TASK DESCRIPTION: Among these records, tally each line with the word "click"; the answer is that number alone.

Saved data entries
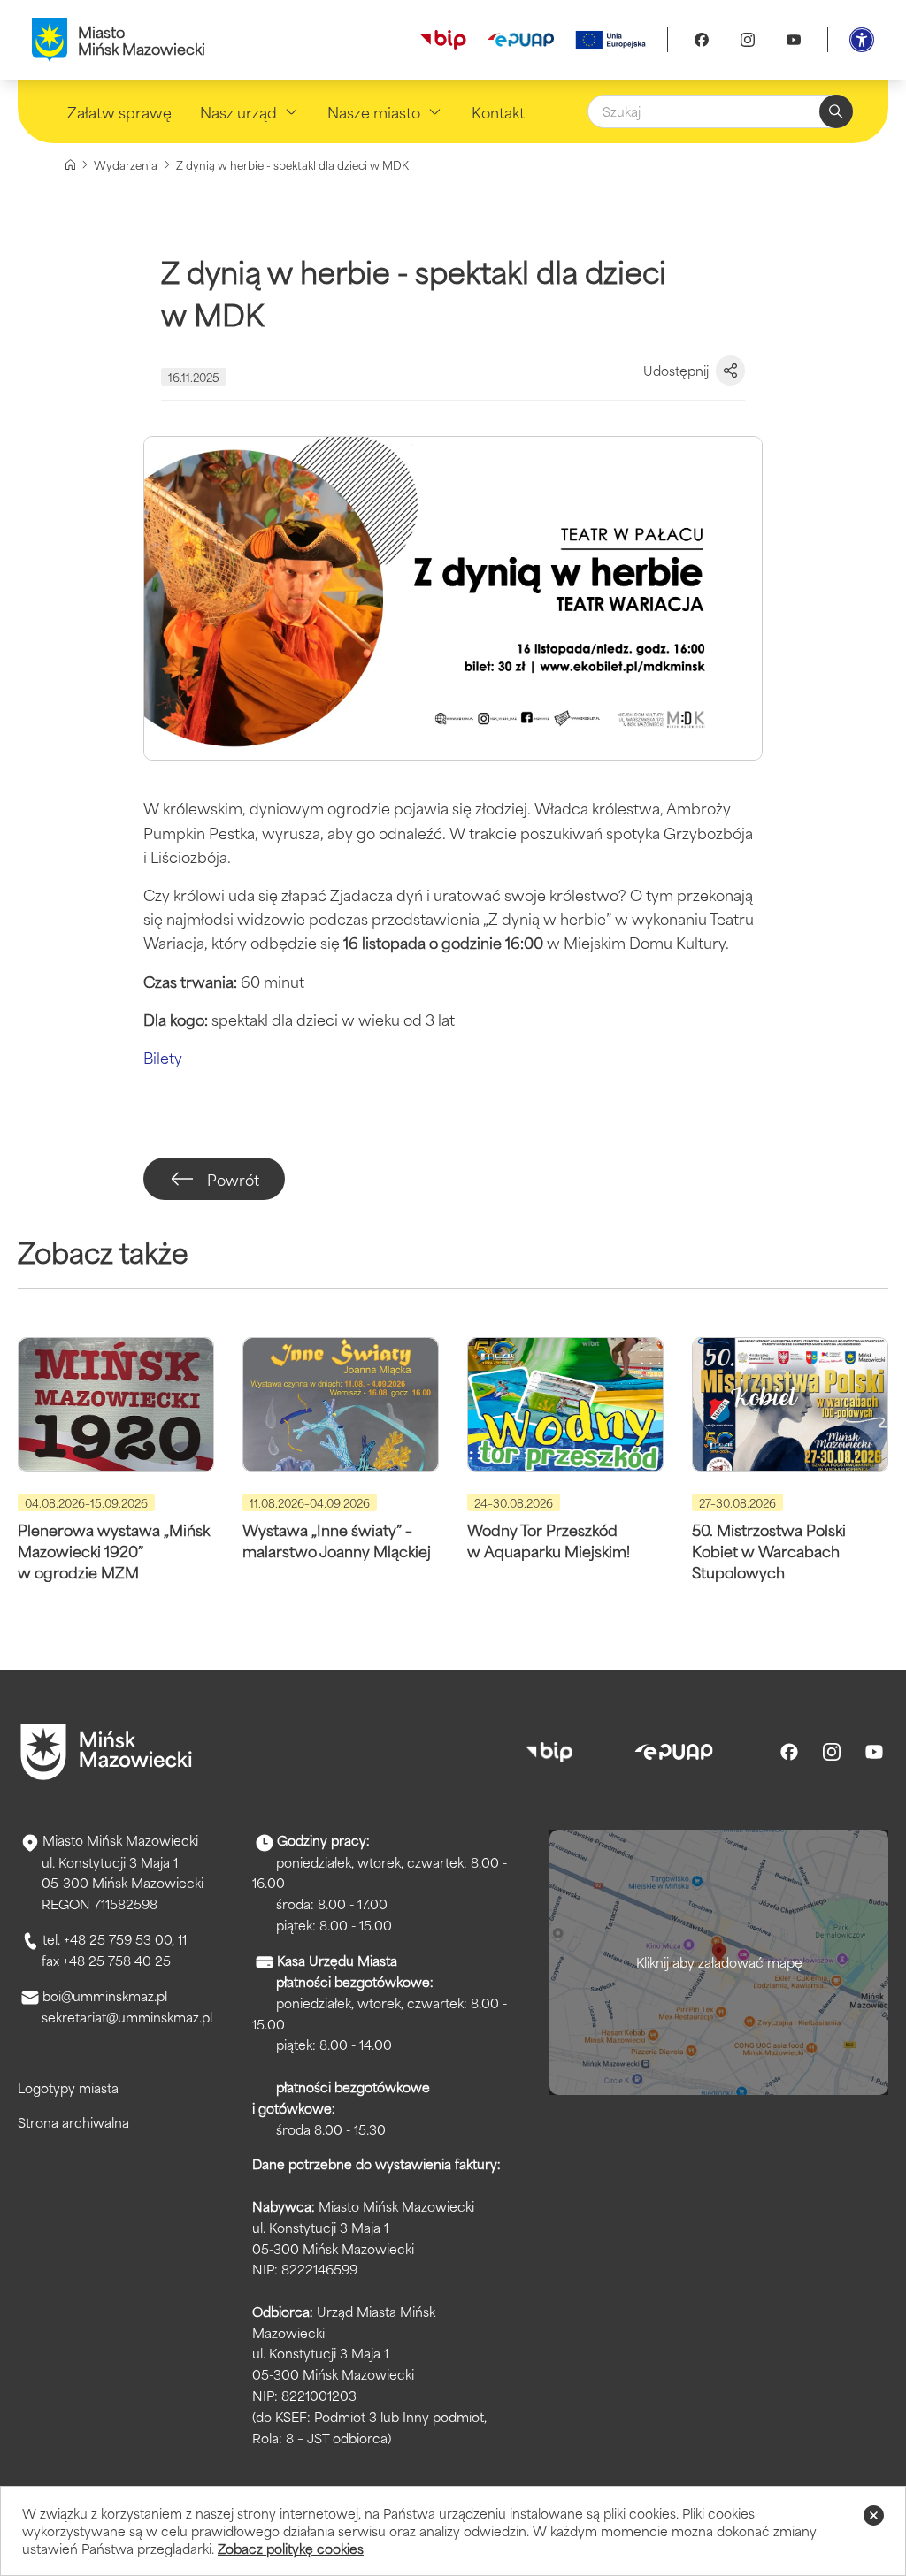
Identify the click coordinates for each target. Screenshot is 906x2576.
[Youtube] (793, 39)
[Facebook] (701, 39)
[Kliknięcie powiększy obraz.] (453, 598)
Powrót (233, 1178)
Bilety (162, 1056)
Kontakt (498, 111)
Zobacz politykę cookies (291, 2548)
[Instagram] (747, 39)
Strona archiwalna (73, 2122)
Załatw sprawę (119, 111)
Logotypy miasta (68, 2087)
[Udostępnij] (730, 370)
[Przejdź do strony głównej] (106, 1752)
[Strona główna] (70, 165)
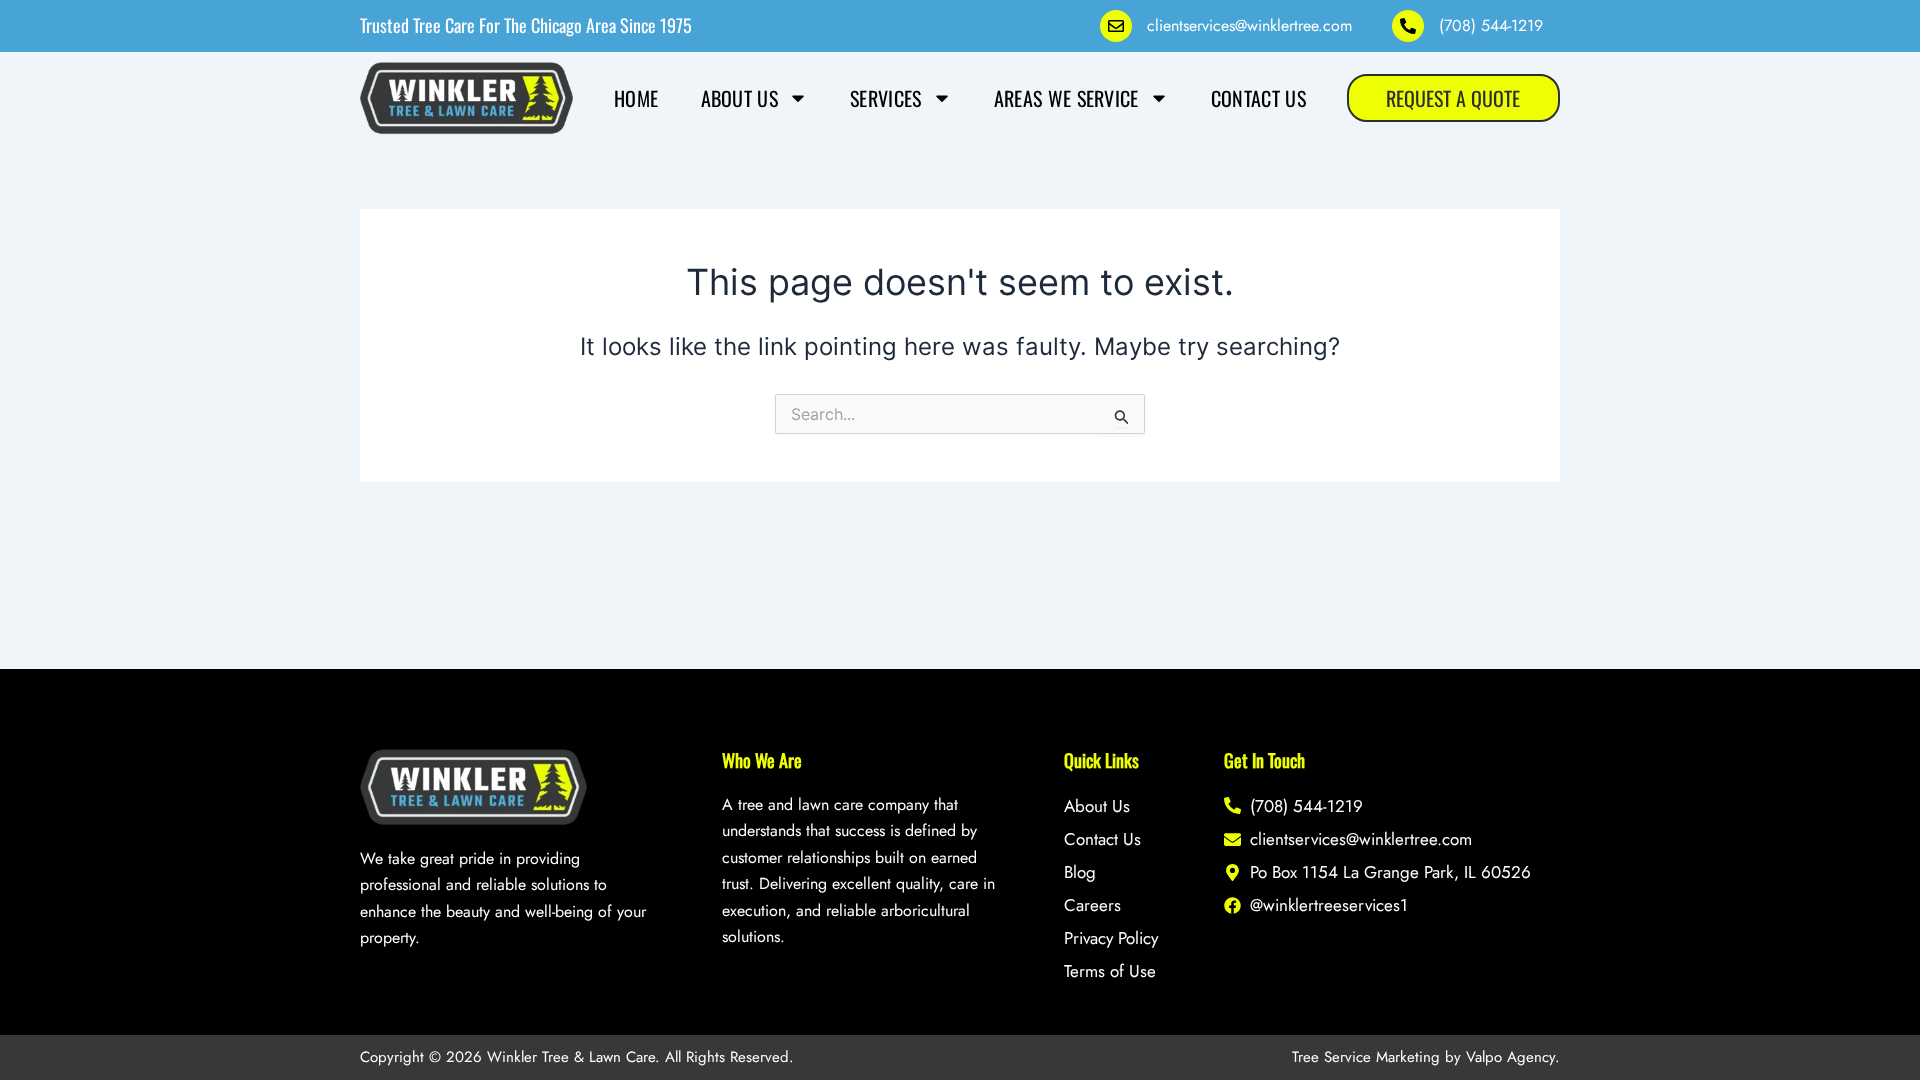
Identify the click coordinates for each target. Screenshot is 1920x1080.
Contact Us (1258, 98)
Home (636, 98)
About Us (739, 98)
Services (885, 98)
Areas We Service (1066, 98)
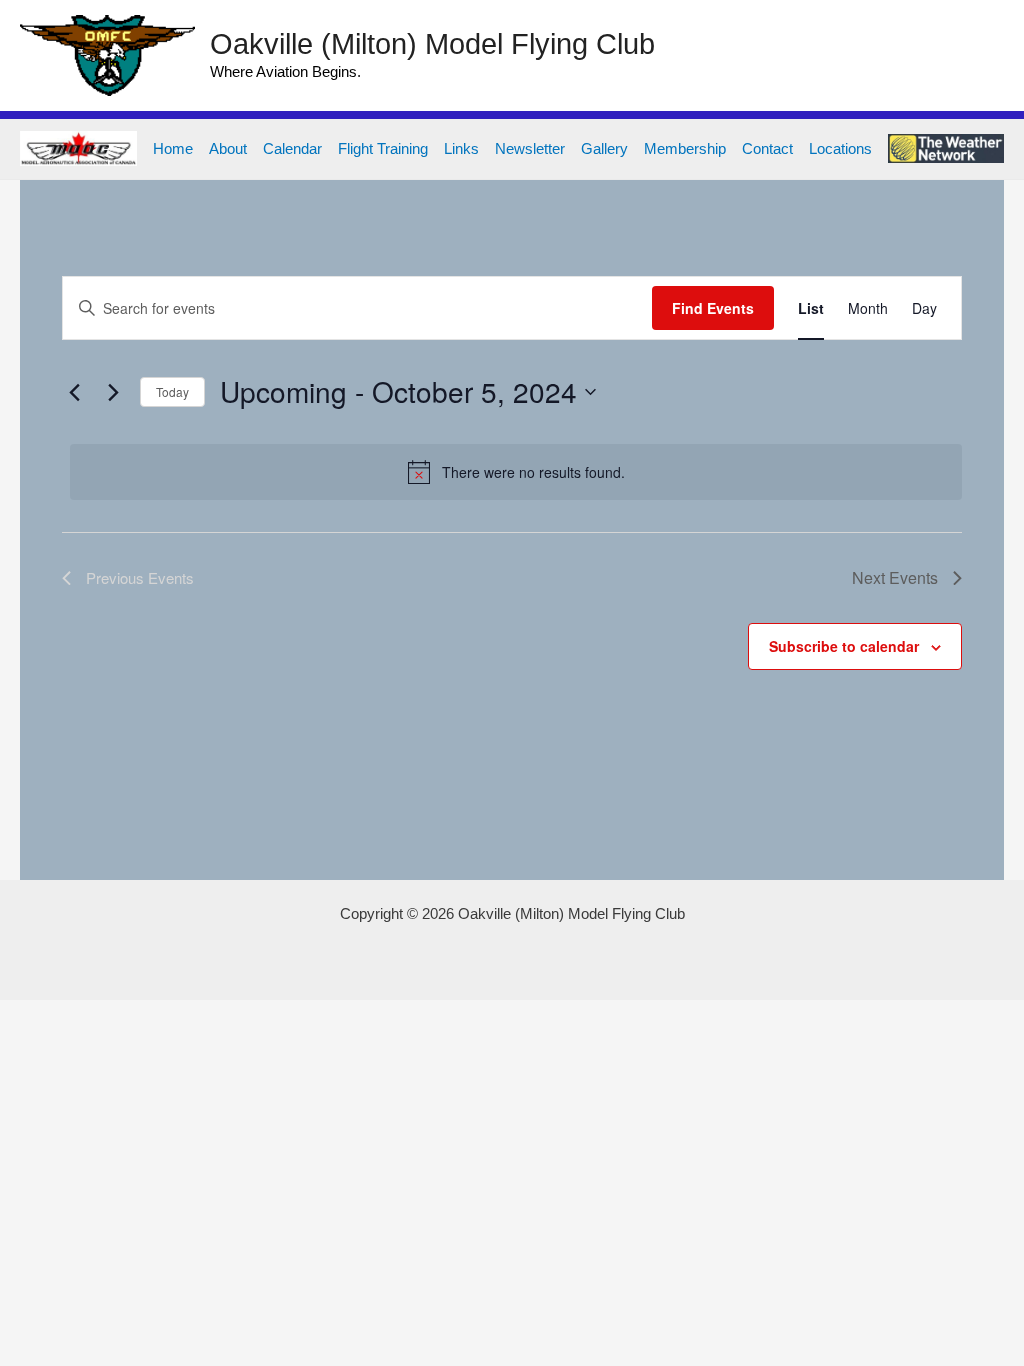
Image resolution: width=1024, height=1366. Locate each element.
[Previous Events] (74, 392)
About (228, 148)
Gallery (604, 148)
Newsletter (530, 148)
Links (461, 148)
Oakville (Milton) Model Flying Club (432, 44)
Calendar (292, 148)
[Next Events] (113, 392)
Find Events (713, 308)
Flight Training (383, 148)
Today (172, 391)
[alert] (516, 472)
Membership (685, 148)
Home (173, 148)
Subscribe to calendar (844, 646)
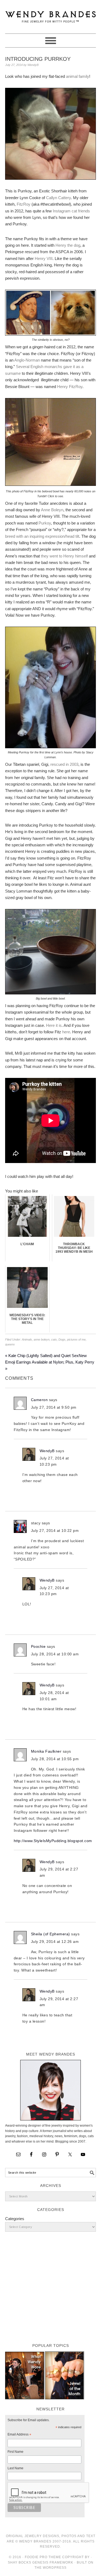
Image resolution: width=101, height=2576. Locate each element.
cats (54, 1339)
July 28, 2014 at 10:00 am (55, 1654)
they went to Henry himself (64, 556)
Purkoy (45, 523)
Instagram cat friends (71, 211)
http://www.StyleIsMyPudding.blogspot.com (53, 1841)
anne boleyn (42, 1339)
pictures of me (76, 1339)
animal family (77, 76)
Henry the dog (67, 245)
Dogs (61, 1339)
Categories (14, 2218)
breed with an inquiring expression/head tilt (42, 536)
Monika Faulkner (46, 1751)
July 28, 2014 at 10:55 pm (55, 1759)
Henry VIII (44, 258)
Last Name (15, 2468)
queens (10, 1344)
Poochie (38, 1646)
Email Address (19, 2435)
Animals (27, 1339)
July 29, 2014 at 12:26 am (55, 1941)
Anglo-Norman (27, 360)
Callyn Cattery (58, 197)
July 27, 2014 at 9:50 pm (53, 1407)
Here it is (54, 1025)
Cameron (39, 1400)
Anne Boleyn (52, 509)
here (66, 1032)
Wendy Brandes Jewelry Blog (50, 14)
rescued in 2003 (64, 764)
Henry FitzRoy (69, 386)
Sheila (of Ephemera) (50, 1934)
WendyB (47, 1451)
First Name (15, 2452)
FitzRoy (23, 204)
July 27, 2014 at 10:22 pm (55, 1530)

EXERCISE RESULT: 2